Quote exactly, and only, the lines from the one with "Screen dimensions: 1006x566" through the end of the listing.

• **INPUT FOR THIS TASK**:
:::::

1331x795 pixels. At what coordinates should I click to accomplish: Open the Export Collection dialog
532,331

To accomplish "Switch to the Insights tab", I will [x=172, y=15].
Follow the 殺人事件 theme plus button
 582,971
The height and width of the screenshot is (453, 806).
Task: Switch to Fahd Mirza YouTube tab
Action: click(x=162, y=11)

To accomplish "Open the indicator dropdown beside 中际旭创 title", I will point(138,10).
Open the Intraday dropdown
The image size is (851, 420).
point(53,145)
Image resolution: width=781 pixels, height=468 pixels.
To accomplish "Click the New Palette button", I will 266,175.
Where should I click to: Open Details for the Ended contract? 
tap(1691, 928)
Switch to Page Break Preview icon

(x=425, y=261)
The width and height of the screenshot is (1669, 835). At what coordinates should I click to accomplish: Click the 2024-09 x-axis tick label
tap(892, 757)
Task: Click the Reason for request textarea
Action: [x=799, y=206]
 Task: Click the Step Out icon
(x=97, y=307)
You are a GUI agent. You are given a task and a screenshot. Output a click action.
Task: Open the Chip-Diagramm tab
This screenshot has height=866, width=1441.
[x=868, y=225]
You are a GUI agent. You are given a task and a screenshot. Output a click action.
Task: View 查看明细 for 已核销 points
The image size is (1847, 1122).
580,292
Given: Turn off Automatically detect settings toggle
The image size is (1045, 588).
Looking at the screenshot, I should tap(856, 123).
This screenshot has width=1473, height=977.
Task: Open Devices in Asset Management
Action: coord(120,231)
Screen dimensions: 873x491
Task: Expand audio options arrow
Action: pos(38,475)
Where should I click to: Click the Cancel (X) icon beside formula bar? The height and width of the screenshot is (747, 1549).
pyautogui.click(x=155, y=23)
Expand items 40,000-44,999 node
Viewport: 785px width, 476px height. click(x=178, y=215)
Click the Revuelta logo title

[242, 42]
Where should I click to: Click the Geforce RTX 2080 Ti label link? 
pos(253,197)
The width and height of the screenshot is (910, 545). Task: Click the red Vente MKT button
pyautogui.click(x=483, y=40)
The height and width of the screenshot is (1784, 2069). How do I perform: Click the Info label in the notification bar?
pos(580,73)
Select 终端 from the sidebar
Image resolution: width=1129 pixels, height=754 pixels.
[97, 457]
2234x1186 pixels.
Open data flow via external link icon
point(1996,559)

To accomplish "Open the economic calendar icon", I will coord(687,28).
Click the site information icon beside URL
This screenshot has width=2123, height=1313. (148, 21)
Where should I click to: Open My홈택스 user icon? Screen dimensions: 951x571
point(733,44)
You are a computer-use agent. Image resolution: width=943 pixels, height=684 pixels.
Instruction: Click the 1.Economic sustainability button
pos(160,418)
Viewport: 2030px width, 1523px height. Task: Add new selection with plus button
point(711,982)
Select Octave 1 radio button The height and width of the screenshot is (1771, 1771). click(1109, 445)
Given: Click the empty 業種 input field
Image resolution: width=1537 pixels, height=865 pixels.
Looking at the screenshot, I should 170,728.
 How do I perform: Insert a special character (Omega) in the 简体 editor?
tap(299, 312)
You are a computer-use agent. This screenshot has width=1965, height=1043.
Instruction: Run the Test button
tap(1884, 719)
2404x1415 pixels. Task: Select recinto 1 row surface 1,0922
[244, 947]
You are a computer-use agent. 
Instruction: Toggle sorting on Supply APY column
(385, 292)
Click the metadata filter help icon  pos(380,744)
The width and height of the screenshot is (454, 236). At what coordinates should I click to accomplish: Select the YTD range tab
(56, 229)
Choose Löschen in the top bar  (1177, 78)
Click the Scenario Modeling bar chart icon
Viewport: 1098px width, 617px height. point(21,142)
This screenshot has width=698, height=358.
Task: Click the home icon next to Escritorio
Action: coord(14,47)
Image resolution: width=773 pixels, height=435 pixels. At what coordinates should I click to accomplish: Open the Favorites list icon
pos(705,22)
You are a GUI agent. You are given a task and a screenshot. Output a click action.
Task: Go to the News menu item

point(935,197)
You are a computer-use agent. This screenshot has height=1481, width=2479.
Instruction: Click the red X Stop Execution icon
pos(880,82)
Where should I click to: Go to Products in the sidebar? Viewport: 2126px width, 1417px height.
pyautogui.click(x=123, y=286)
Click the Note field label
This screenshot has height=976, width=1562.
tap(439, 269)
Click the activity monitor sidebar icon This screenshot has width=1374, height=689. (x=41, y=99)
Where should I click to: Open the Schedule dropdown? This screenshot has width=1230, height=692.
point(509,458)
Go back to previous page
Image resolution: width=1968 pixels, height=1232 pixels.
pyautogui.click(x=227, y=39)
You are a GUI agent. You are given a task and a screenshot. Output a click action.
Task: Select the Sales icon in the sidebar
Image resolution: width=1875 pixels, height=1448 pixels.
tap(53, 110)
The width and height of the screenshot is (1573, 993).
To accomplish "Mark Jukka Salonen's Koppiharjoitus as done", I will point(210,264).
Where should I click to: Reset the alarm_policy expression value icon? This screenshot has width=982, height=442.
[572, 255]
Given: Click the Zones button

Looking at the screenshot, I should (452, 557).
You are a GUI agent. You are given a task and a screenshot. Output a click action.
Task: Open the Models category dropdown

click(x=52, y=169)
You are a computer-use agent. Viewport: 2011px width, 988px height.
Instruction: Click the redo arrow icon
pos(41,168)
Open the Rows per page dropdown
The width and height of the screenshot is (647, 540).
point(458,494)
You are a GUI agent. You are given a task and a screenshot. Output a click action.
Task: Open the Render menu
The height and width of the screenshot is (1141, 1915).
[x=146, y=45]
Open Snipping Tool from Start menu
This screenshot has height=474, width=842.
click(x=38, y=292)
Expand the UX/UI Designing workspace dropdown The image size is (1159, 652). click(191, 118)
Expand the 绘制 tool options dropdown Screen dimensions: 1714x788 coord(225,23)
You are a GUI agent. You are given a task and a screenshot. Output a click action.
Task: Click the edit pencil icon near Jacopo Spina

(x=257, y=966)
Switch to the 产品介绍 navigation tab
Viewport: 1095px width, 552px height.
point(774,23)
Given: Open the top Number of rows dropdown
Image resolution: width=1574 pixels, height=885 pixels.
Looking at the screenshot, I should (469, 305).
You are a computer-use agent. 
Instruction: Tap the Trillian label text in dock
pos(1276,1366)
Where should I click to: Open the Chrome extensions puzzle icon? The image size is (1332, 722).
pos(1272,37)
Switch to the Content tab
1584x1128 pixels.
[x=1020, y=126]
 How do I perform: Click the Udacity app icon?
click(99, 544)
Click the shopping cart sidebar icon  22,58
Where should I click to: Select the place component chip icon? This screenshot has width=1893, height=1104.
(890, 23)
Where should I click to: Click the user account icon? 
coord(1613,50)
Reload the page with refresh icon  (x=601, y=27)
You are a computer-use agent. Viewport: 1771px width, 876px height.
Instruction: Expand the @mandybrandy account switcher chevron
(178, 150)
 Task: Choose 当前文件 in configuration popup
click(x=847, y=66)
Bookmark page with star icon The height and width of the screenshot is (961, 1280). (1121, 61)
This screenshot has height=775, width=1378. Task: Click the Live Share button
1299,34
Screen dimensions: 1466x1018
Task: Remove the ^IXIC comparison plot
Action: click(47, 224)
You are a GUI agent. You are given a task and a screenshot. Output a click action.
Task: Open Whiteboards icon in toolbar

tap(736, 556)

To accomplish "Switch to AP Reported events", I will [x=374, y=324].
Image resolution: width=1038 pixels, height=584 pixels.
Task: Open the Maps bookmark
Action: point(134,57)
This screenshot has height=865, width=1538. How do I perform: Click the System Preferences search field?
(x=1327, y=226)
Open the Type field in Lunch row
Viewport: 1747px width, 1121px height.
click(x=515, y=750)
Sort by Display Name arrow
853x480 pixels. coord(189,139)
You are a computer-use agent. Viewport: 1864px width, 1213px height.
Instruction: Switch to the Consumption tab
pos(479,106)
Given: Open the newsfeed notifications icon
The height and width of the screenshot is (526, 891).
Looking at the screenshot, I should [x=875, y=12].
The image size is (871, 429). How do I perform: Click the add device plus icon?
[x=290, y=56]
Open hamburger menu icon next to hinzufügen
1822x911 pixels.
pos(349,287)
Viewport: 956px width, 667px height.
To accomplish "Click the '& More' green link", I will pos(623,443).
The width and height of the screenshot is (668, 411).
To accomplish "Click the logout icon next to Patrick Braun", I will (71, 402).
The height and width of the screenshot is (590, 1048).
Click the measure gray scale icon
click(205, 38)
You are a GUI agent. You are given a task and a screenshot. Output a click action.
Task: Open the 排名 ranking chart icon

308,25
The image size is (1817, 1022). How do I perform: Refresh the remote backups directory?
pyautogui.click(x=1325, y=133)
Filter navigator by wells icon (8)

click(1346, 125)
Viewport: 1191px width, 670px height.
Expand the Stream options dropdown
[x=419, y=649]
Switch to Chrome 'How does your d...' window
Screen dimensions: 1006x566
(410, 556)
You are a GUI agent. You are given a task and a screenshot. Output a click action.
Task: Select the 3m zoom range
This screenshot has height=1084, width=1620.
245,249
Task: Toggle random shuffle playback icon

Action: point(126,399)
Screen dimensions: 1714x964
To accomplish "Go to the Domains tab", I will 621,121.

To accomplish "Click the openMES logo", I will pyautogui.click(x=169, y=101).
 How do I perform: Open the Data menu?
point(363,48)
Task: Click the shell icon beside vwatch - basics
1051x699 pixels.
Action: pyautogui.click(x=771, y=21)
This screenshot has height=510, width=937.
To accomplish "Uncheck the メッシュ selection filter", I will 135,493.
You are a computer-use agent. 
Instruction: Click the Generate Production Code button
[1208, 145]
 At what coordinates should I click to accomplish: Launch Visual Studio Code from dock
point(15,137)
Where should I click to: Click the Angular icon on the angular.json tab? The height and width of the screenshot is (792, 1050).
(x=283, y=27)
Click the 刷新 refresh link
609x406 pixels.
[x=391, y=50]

:::::

• **WORKED SOLUTION**:
Screen dimensions: 1006x566
(410, 556)
You are a GUI agent. You are given a task and a screenshot. Output a click action.
Task: Select the 3m zoom range
This screenshot has height=1084, width=1620.
245,249
Task: Toggle random shuffle playback icon

Action: point(126,399)
Screen dimensions: 1714x964
To accomplish "Go to the Domains tab", I will 621,121.

To accomplish "Click the openMES logo", I will pyautogui.click(x=169, y=101).
 How do I perform: Open the Data menu?
point(363,48)
Task: Click the shell icon beside vwatch - basics
1051x699 pixels.
Action: pyautogui.click(x=771, y=21)
This screenshot has height=510, width=937.
To accomplish "Uncheck the メッシュ selection filter", I will 135,493.
You are a computer-use agent. 
Instruction: Click the Generate Production Code button
[1208, 145]
 At what coordinates should I click to accomplish: Launch Visual Studio Code from dock
point(15,137)
Where should I click to: Click the Angular icon on the angular.json tab? The height and width of the screenshot is (792, 1050).
(x=283, y=27)
Click the 刷新 refresh link
609x406 pixels.
[x=391, y=50]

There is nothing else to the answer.